Event display from the proton-lead run, in January 2013. This event was generated by the High Level Trigger (HLT) of the ALICE experiment.
“Jet quenching” is one of the most powerful signatures of quark-gluon plasma (QGP) formed in high-energy lead-lead collisions. QGP is expected to exist only in specific conditions involving extremely hot temperatures and a very high particle concentration. These conditions are not expected to apply in the case of less “dense” particle collisions such as proton-lead collisions. “When we observe the results of these collisions in ALICE, we do not see a strong particle-jet suppression; however, when studying the most violent p-Pb collisions we observe signatures in particle production characteristic of a hydrodynamic nature,” explains Mateusz Ploskon from the ALICE collaboration. “Indeed, some of the properties of the correlations of particles produced in proton-lead collisions resemble those associated with the formation of QGP in lead-lead collisions.”
More data is needed to resolve the conundrum but in the meantime the physics community is excited as the phenomena observed in proton-lead collisions could have strong implications for our understanding of the QCD – the theory that describes the interactions of strongly interacting subatomic particles. “The p-lead data already provide an extremely useful baseline for the collisions of heavy ions; however, we need more time and more data to understand the intriguing observations from proton-lead collisions – it remains to be seen whether we learn something new about hadronic and nuclear collisions at high energies, and whether these observations have any unexpected implications for our understanding of QGP based on lead-lead collisions,” says Mateusz.

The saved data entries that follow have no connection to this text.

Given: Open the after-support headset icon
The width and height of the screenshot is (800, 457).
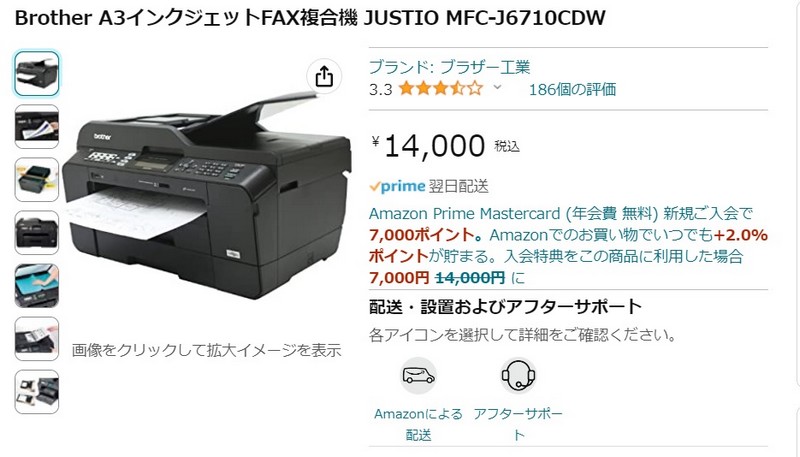Looking at the screenshot, I should point(518,376).
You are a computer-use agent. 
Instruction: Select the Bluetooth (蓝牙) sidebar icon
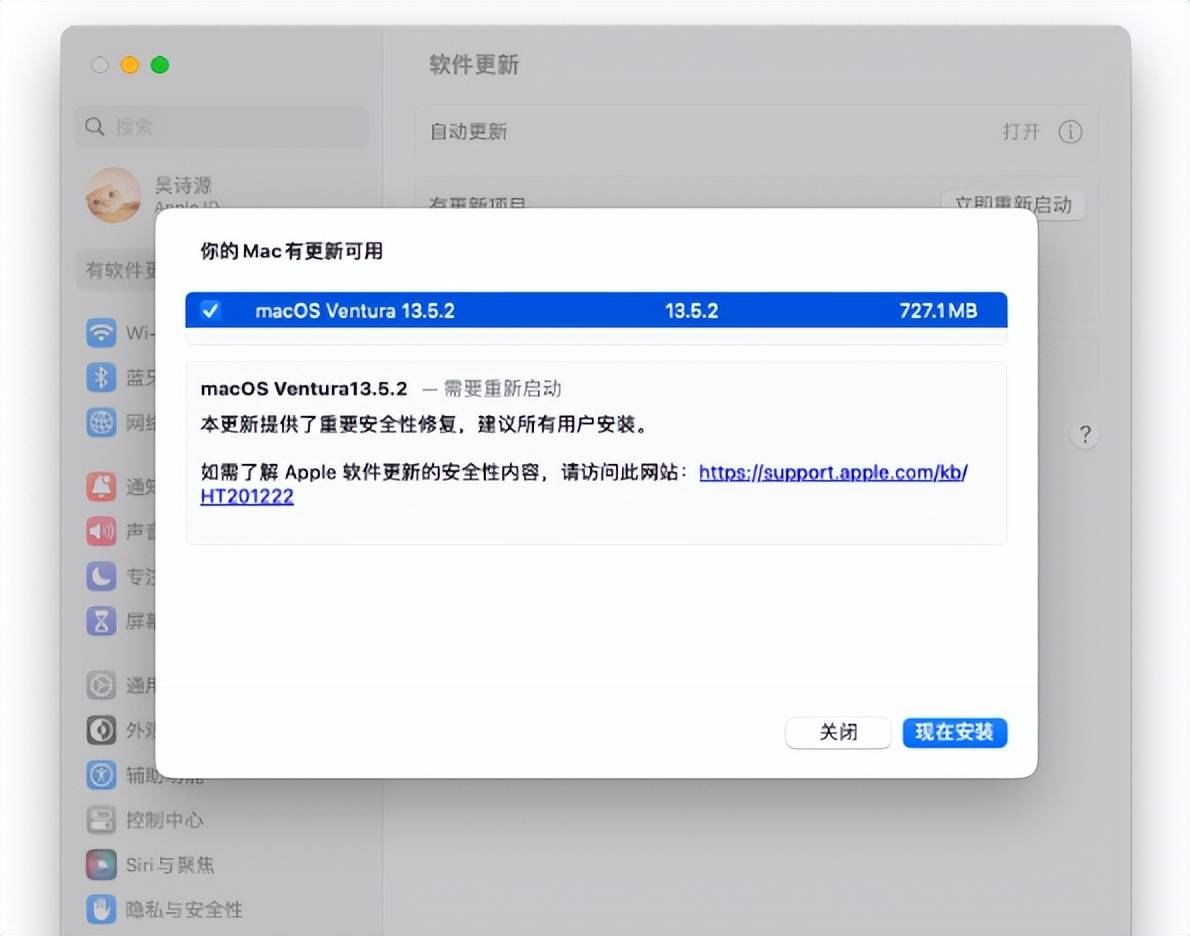(101, 377)
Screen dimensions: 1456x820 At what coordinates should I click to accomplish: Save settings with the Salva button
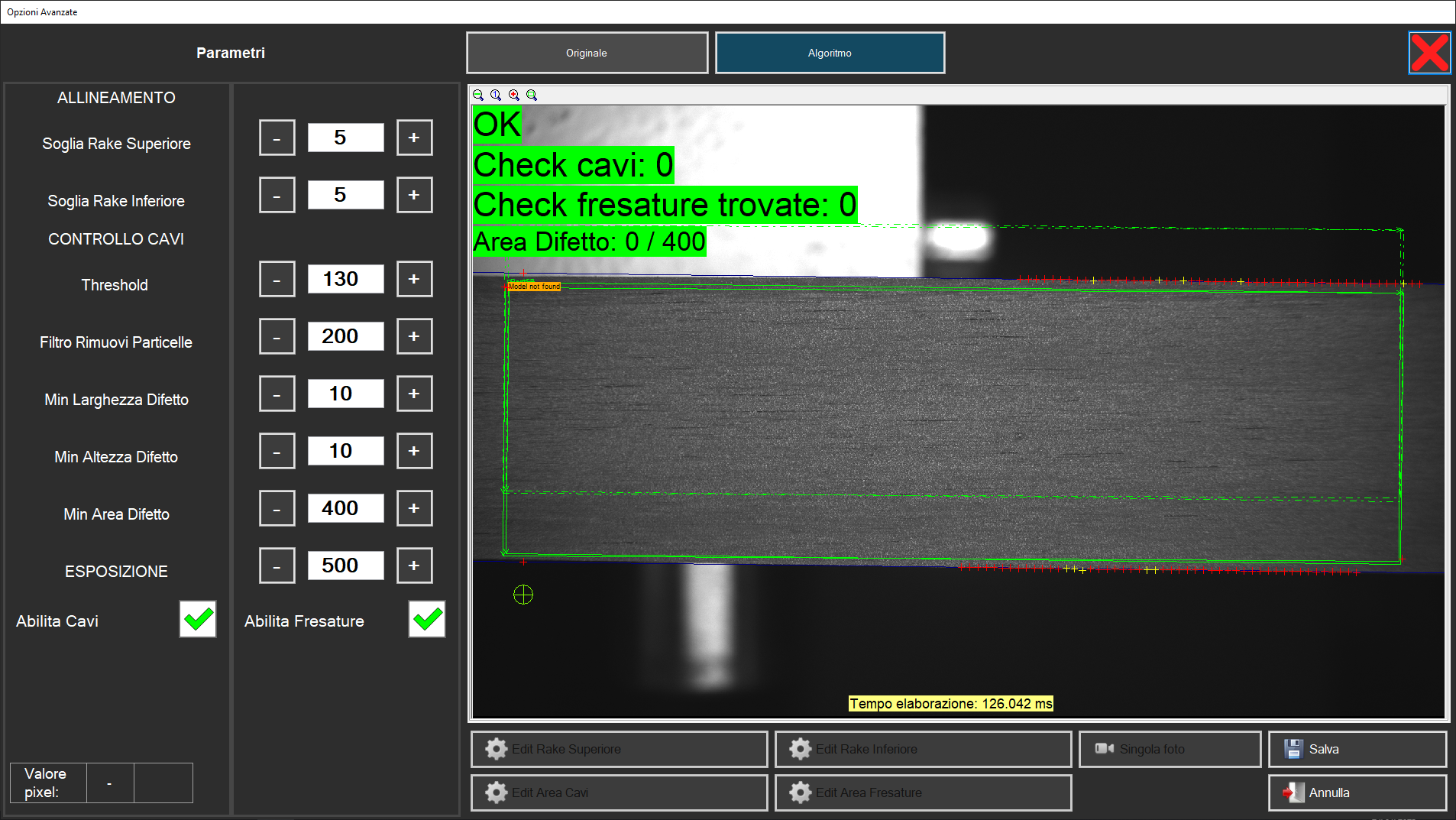tap(1357, 749)
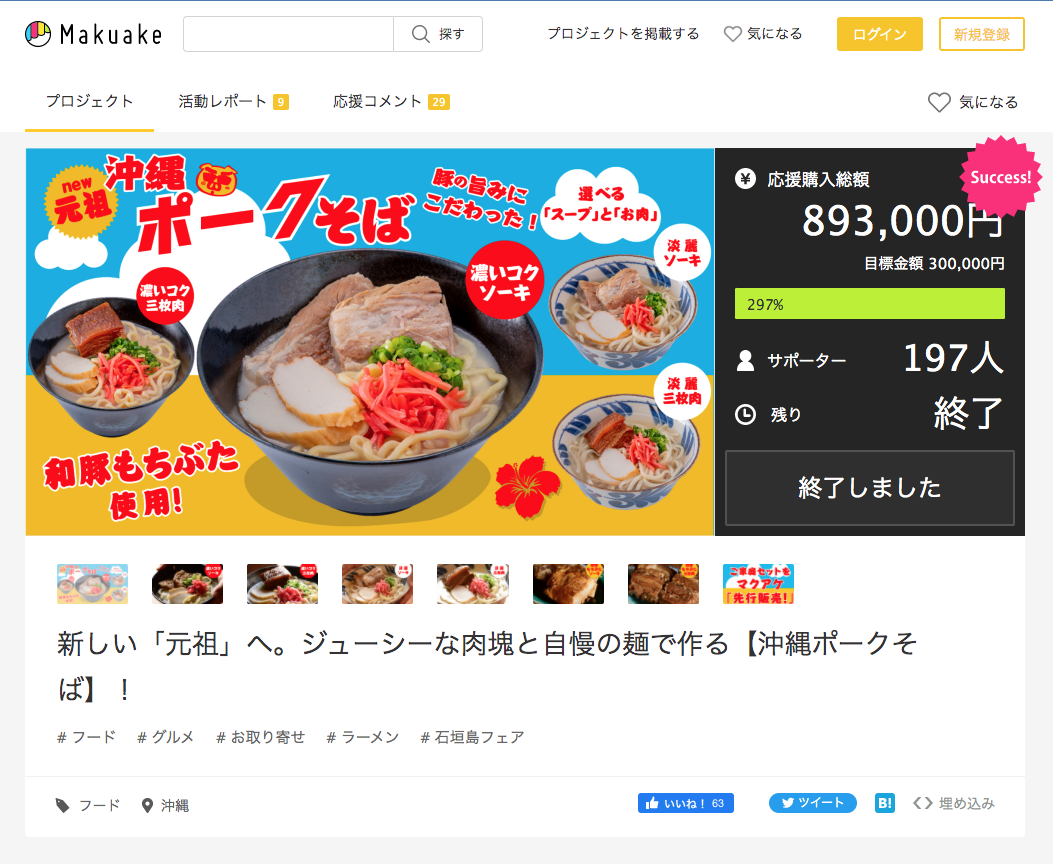This screenshot has height=864, width=1053.
Task: Click the 沖縄 location pin link
Action: [x=165, y=805]
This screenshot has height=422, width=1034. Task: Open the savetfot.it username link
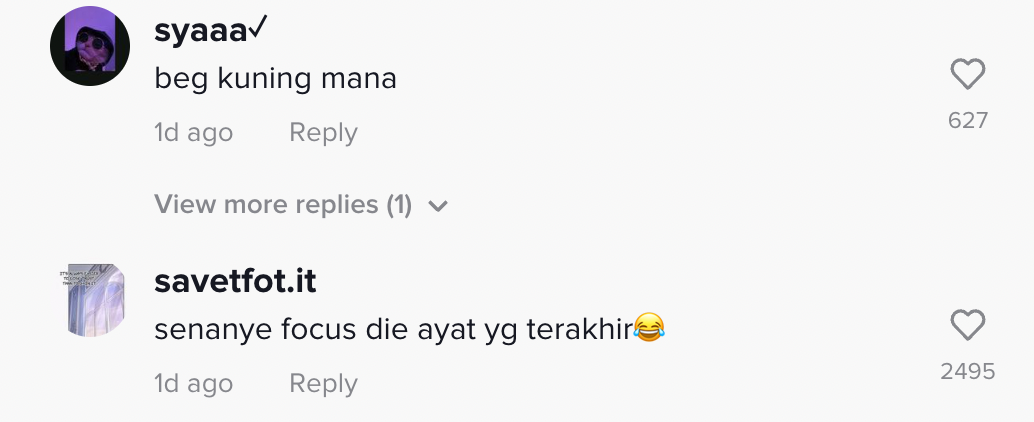click(x=235, y=282)
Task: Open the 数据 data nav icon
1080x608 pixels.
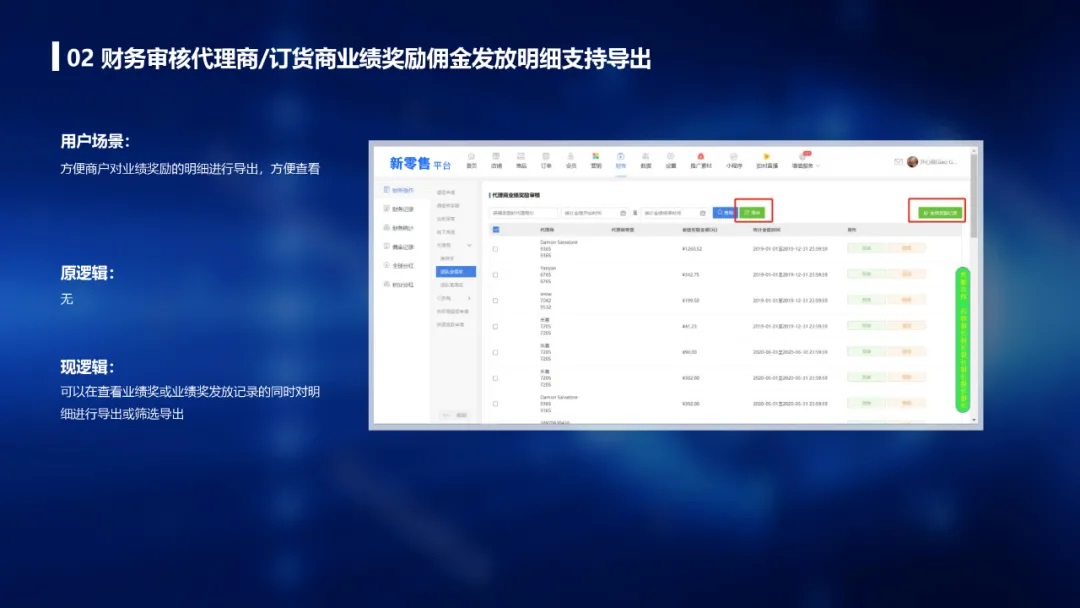Action: pyautogui.click(x=646, y=159)
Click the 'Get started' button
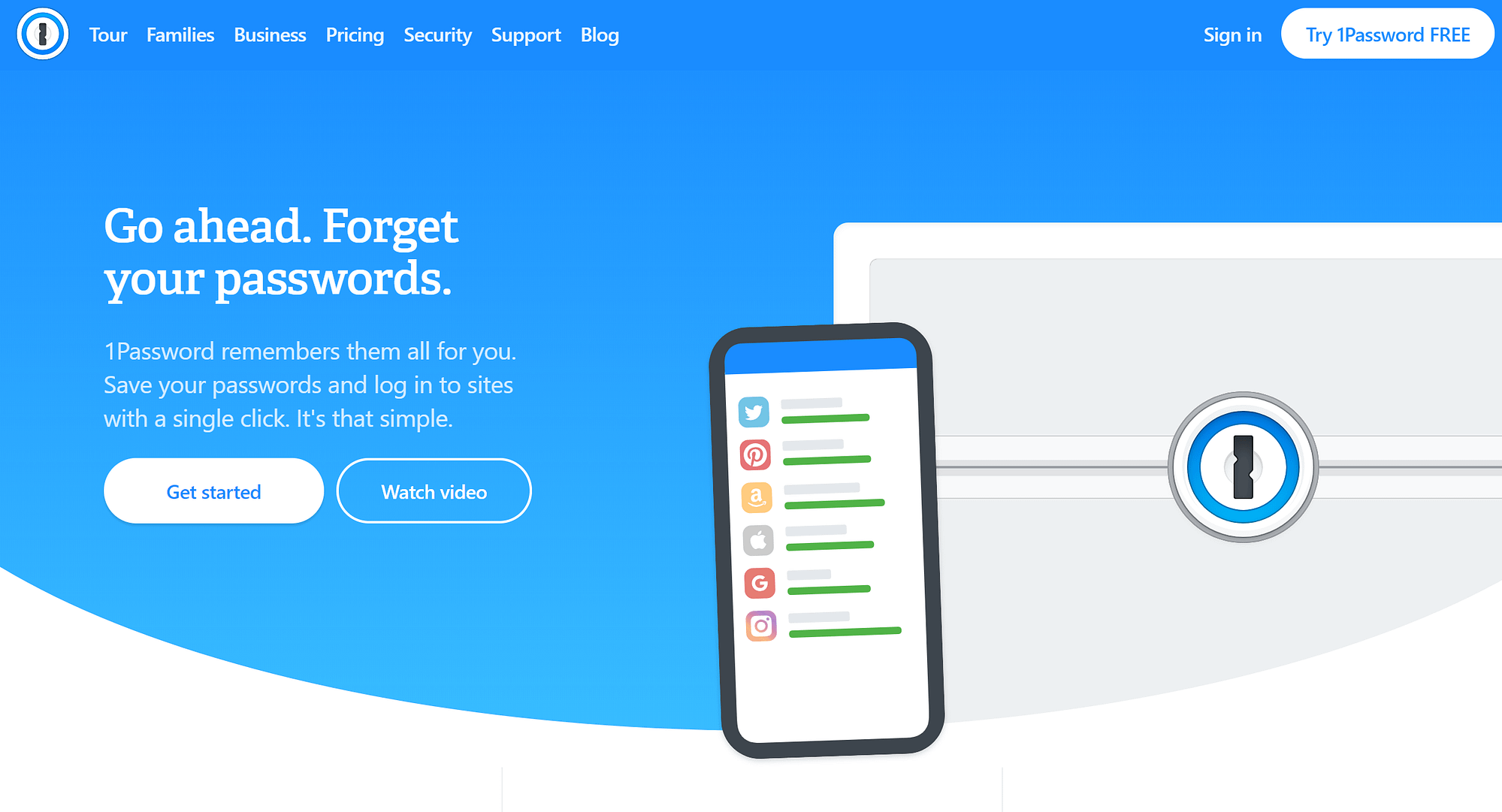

At the “Strangeness in Quark Matter” conference, the ALICE collaboration also presented results on the behaviour of heavy quarks and quarkonia (bound states of charm or beauty quark-antiquark pairs) in proton-lead and lead-lead collisions. “The data we have show that the charm quark travelling through QGP loses significantly more energy (jet quenching) compared to the much heavier beauty quark. These findings, combined with the clear indication that the relatively heavy charm quark flows together with the light quarks and gluons of the QGP, present an important challenge to existing theoretical models. We are exploring the hot and dense matter as we never did before, but we still need more accurate information. Many of the puzzles we are facing today will be clarified in the new LHC runs beyond 2015,” concludes Mateusz.